Neurotensin (NT), a distal gut
peptide released by intraluminal
fats, is trophic for normal small bowel and colonic mucosa. In addition, NT stimulates growth of certain
colon cancers; the mechanism for this effect is not known. The purpose of this study was to determine whether human
colon cancers (HCC) (1) express the
mRNA for NT/
neuromedin N (N), (2) produce NT
peptide, and (3) express the
mRNA for a functional NT receptor (NTR).
RNA was extracted from four HCC cell lines in culture, nine HCC lines established in athymic nude mice, and from six HCC and adjacent normal mucosa from freshly resected operative specimens; the
RNA was analyzed for NT/N
mRNA by Northern hybridization with a
complementary DNA probe.
Neurotensin peptide content, NTR expression, and intracellular Ca++ ([Ca++]i) mobilization in response to NT were evaluated in three HCC cell lines (LoVo, HT29, HCT116).
Neurotensin/N
mRNA transcripts were identified in all four of the HCC cell lines and in one of nine HCC in nude mice.

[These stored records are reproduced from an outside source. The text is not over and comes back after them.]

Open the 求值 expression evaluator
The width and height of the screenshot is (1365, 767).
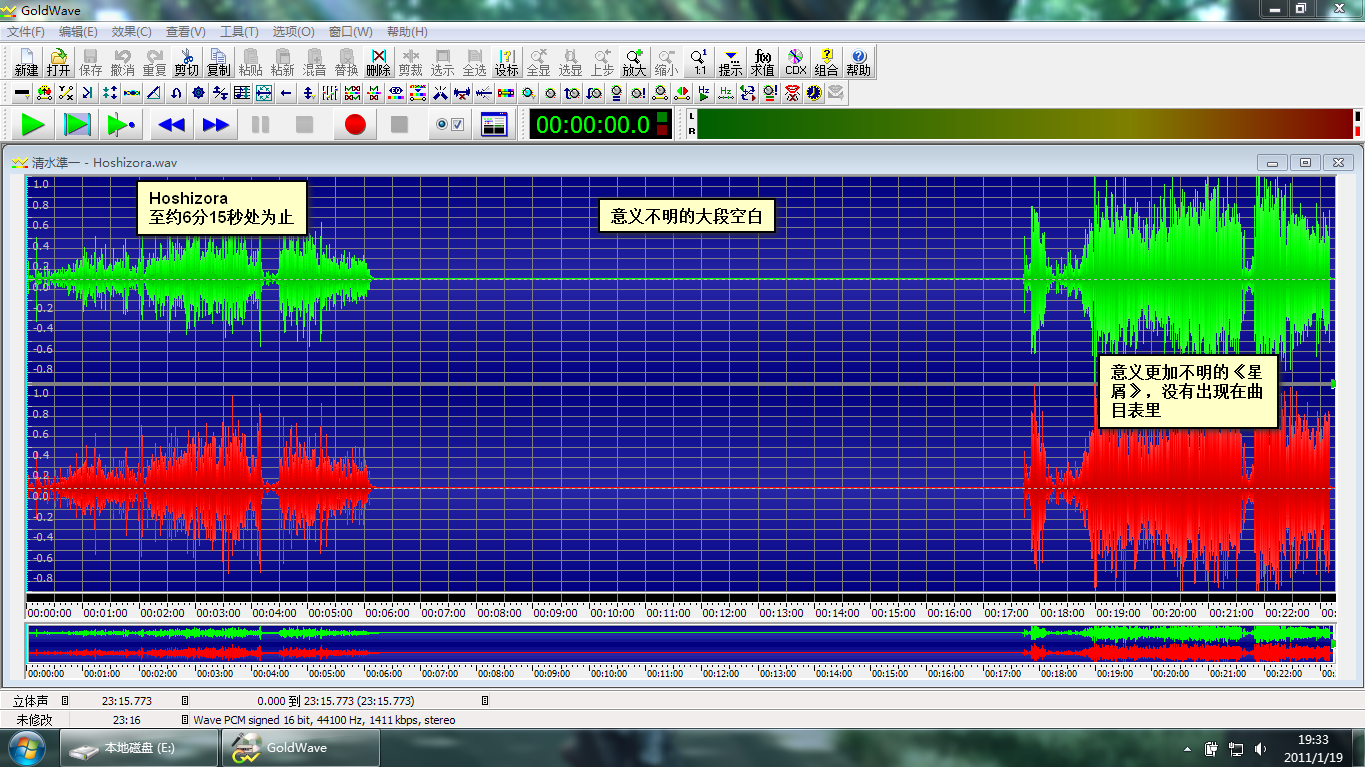763,62
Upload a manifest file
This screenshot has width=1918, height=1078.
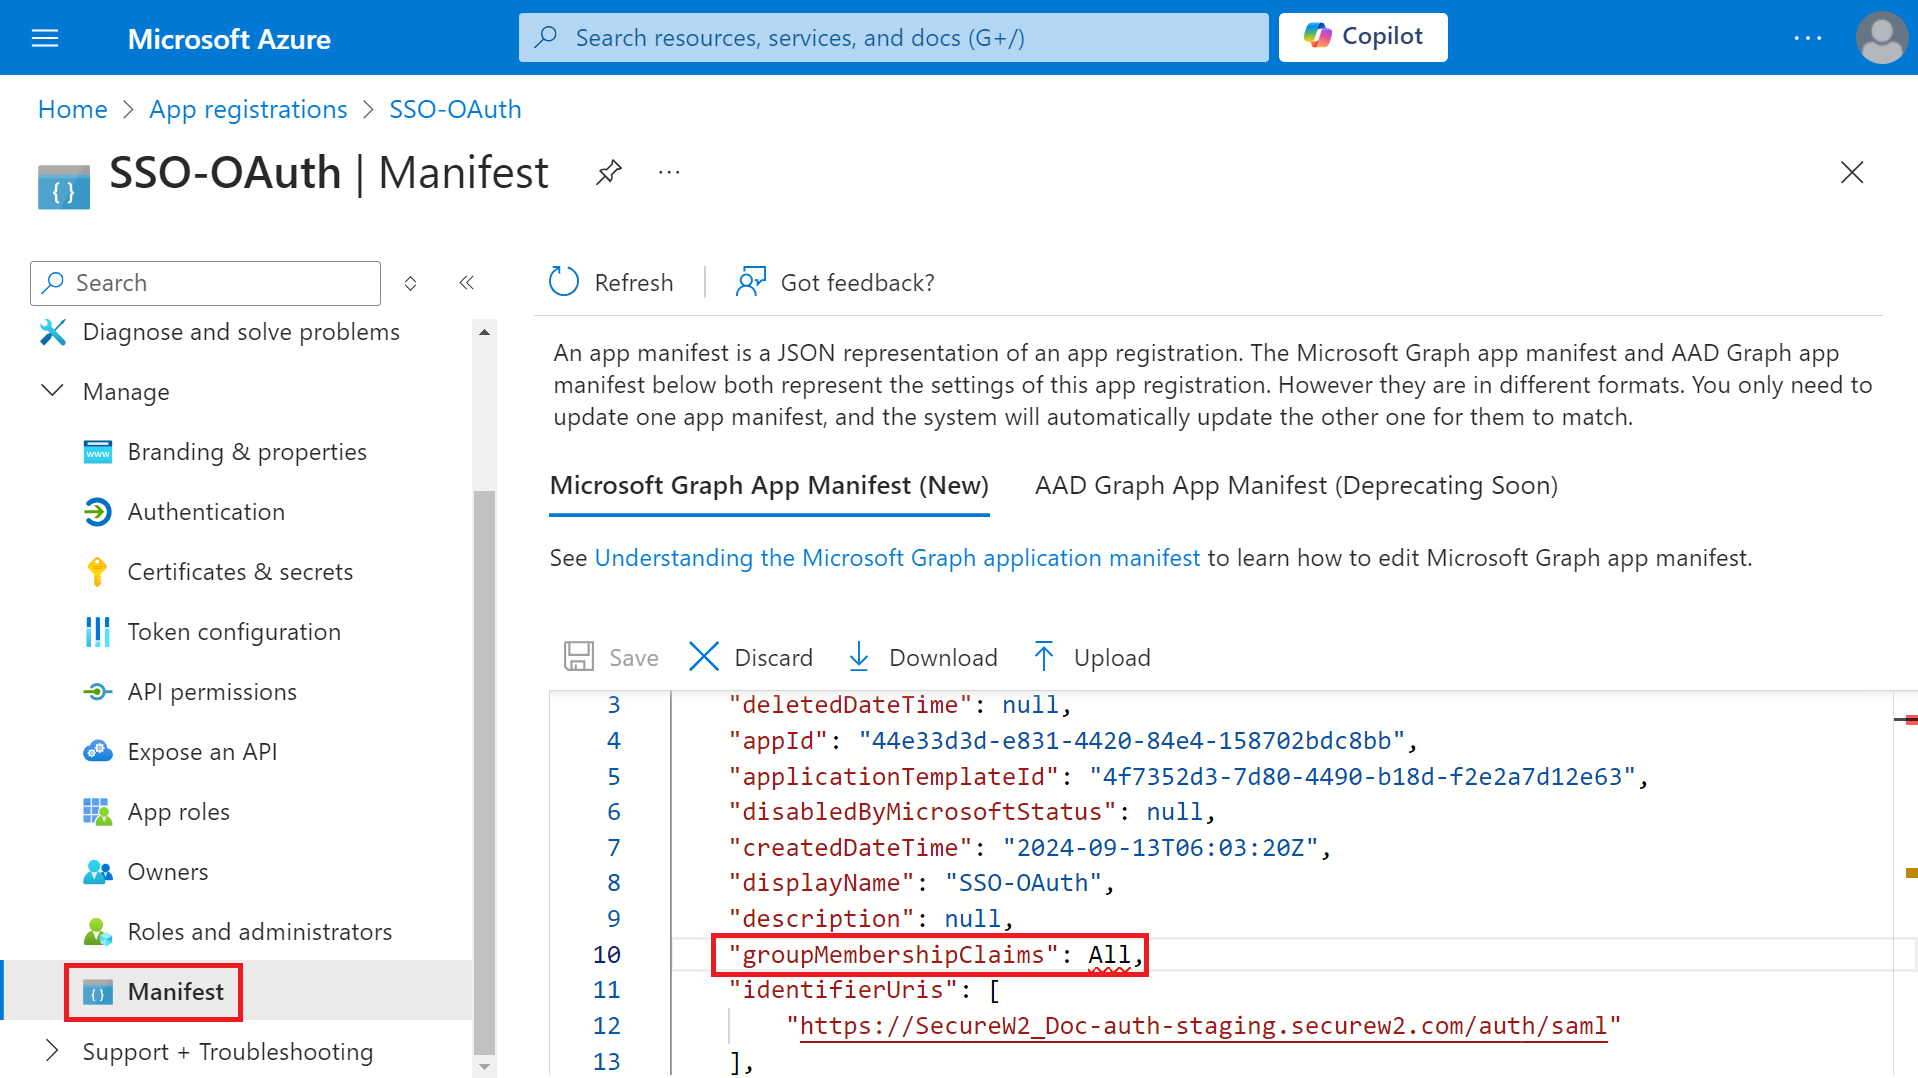pyautogui.click(x=1092, y=657)

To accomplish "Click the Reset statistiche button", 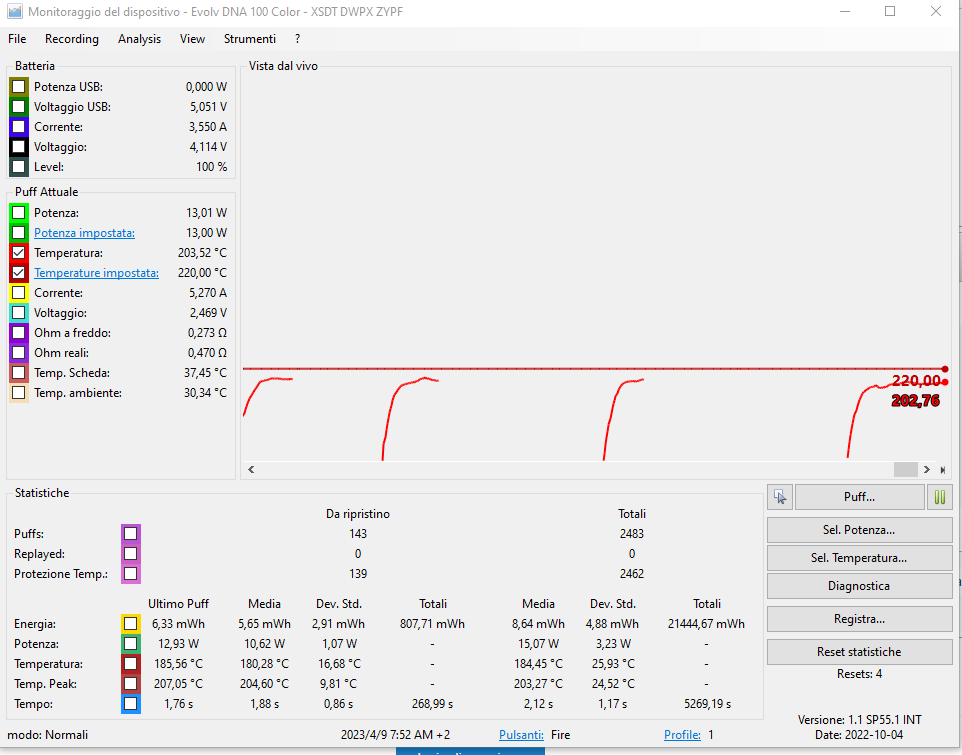I will point(859,652).
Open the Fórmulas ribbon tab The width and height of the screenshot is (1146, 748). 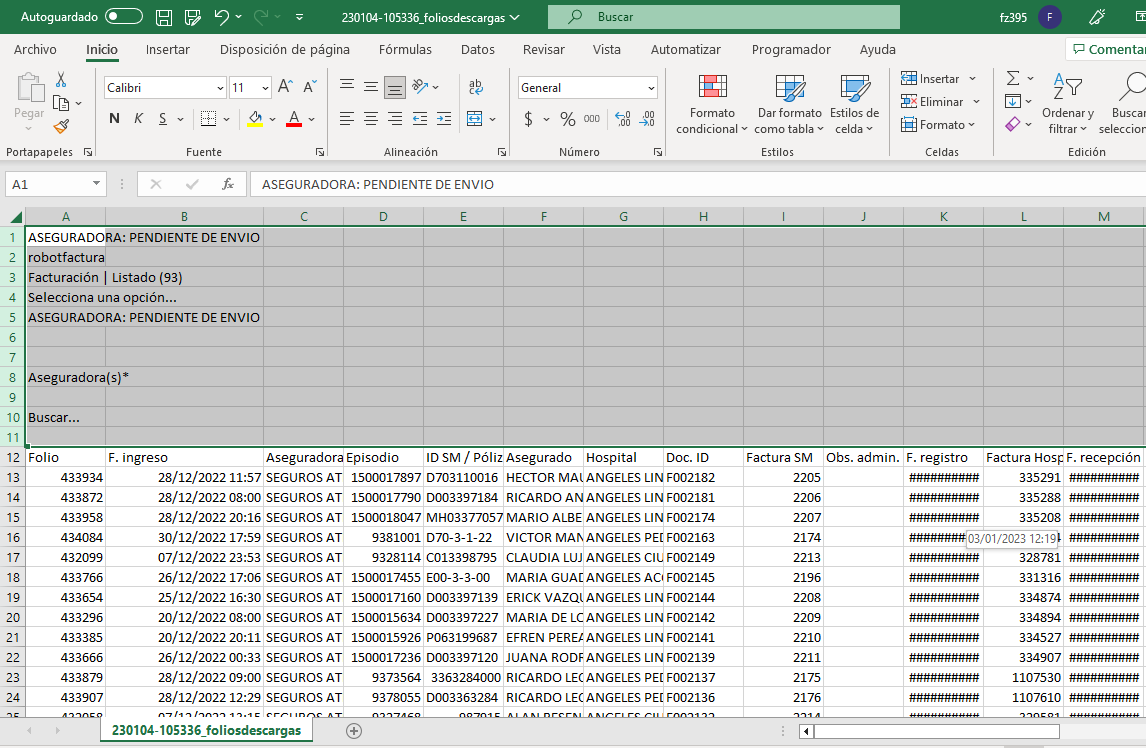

Neurotensin expression was found in two of six freshly resected HCC and in none of the six corresponding samples of normal mucosa.
Neurotensin peptide was identified by RIA in LoVo, HT29, and HCT116. In addition, NTR
mRNA was found in HT29 and HCT116.
Neurotensin stimulated [Ca++]i mobilization in HCT116 (without serum) and in LoVo (with 0.25% serum). These findings demonstrate the presence of NT/N
mRNA and NT
peptide and the presence of a functional NTR in certain HCC.
Neurotensin, a potent trophic factor for normal gut mucosa, may function as an autocrine
growth factor in certain human
colon cancers.